Dataset entries
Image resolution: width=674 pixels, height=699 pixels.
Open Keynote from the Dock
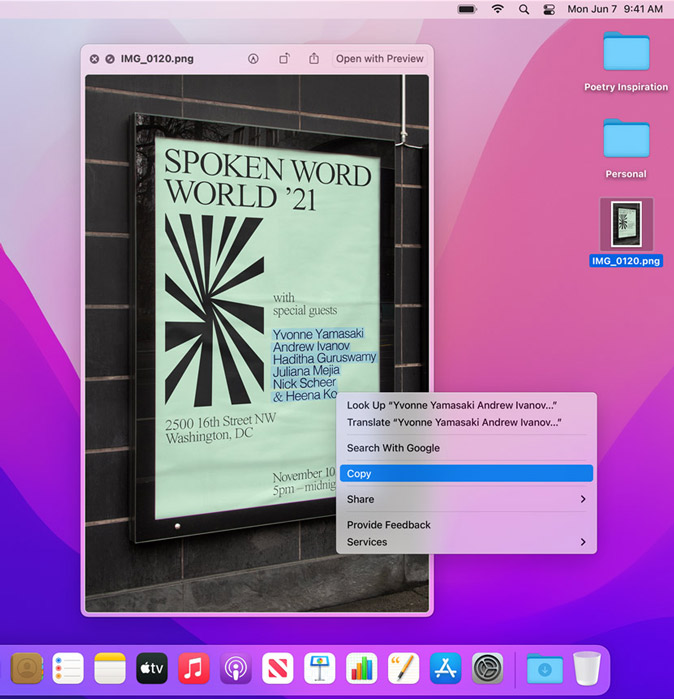pyautogui.click(x=319, y=668)
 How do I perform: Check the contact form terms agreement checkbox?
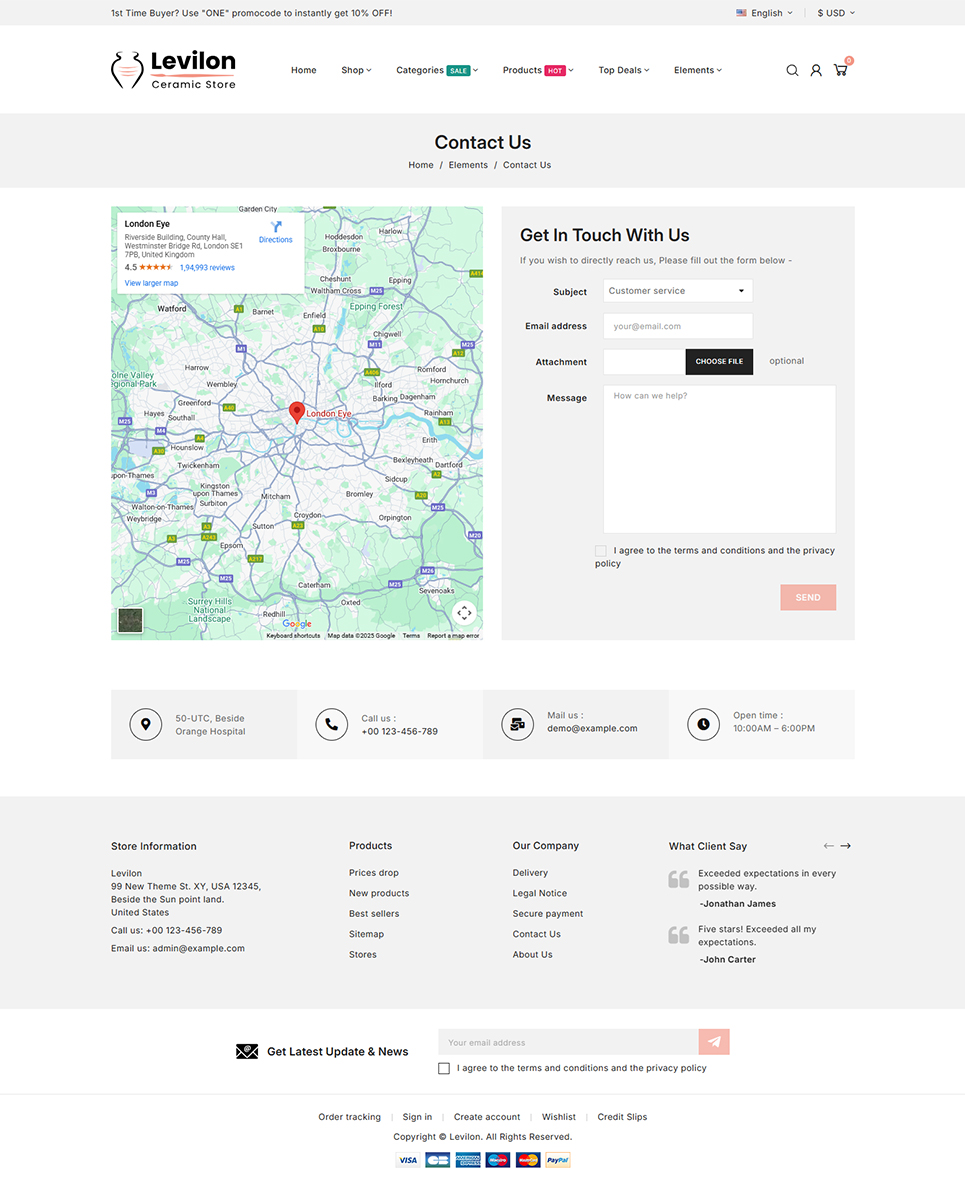600,551
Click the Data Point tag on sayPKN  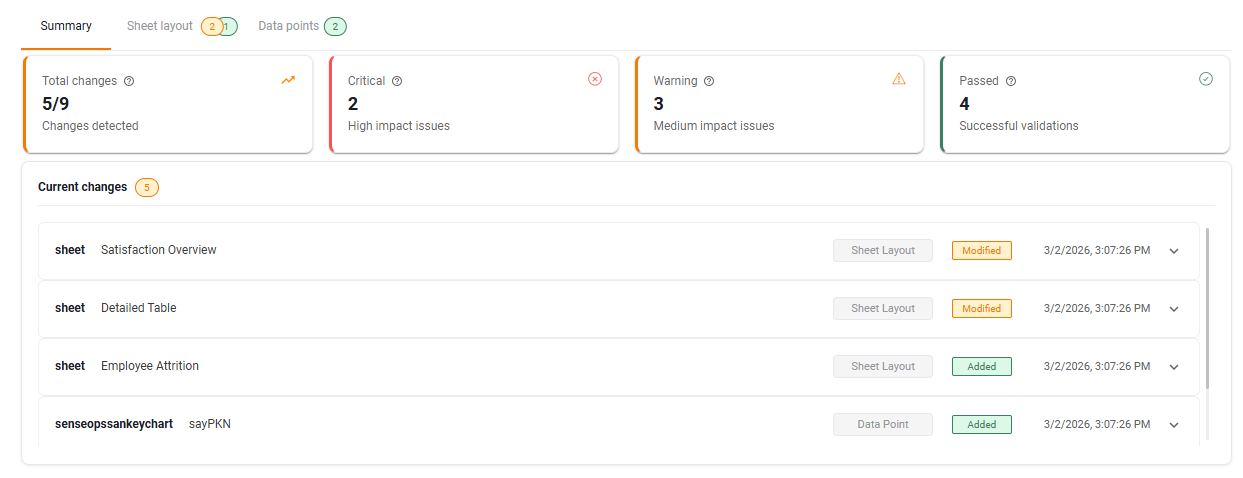coord(883,424)
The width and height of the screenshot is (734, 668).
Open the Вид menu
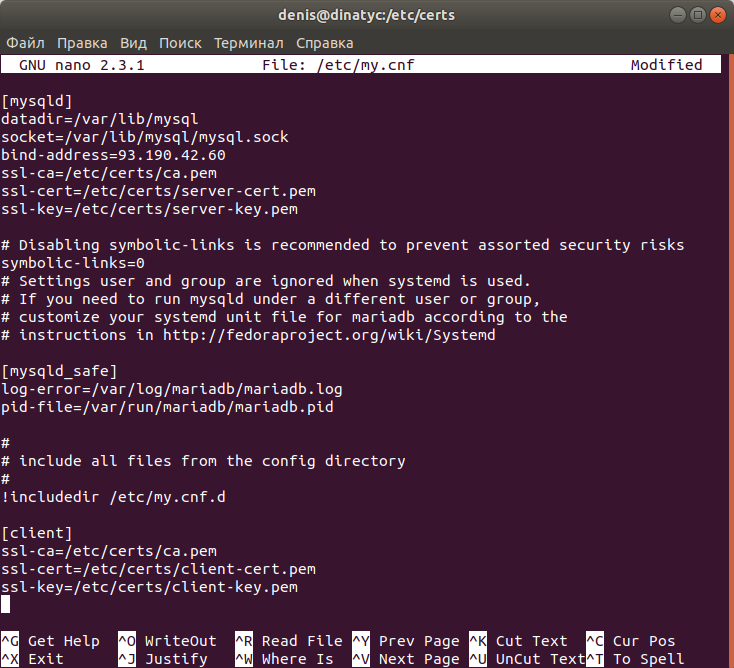133,43
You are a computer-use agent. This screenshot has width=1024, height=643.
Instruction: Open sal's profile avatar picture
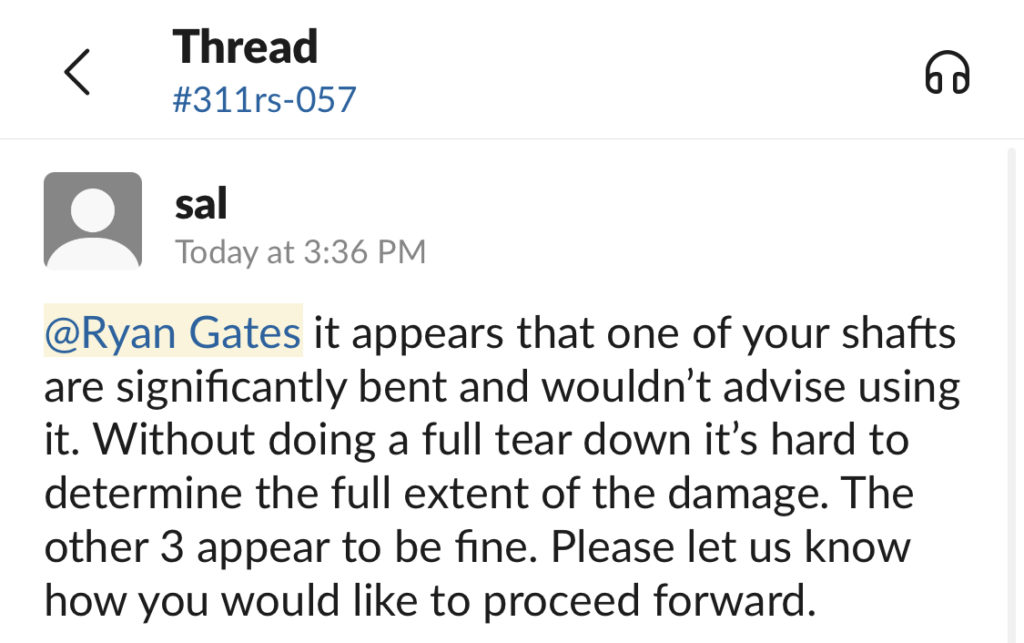[93, 221]
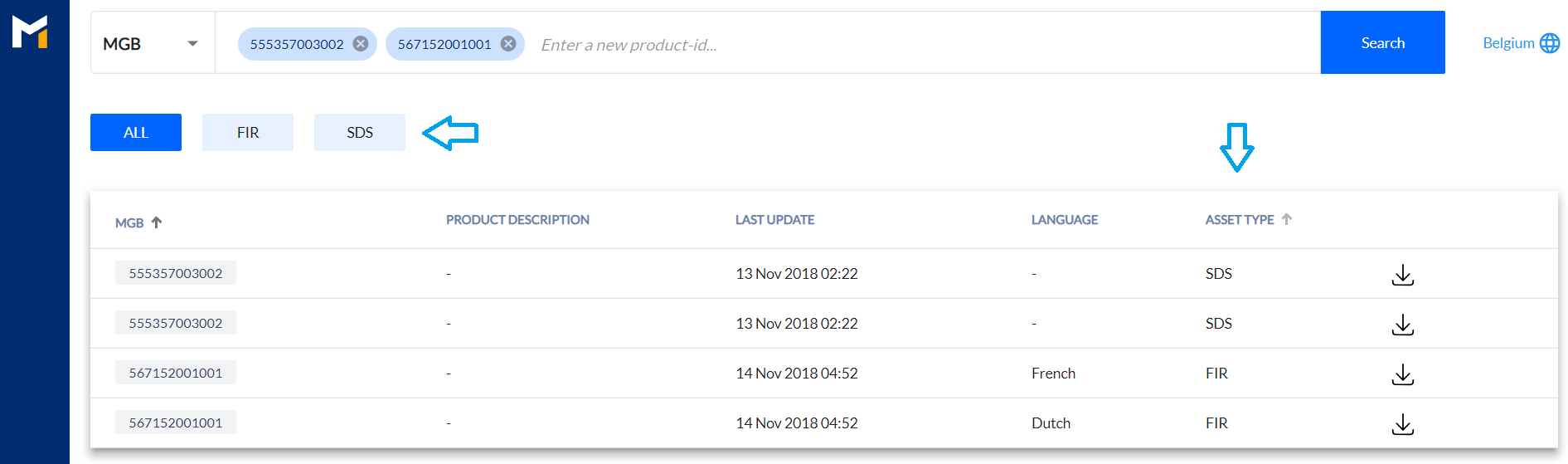Show ALL asset types

tap(136, 133)
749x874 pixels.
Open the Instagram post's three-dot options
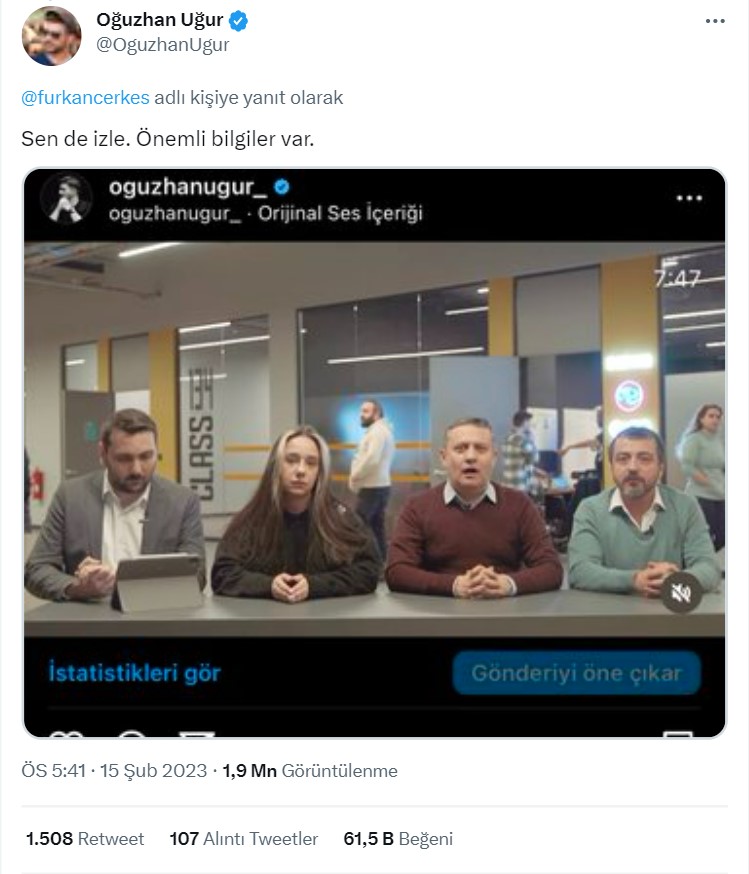689,198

What is required
The answer should consist only of the lines from the line with "Instruction: Open sal's" through the last line of the data, repeated exactly; pictures stay out.

Output
Instruction: Open sal's profile avatar picture
[93, 221]
Show ALL asset types

tap(136, 133)
749x874 pixels.
Open the Instagram post's three-dot options
689,198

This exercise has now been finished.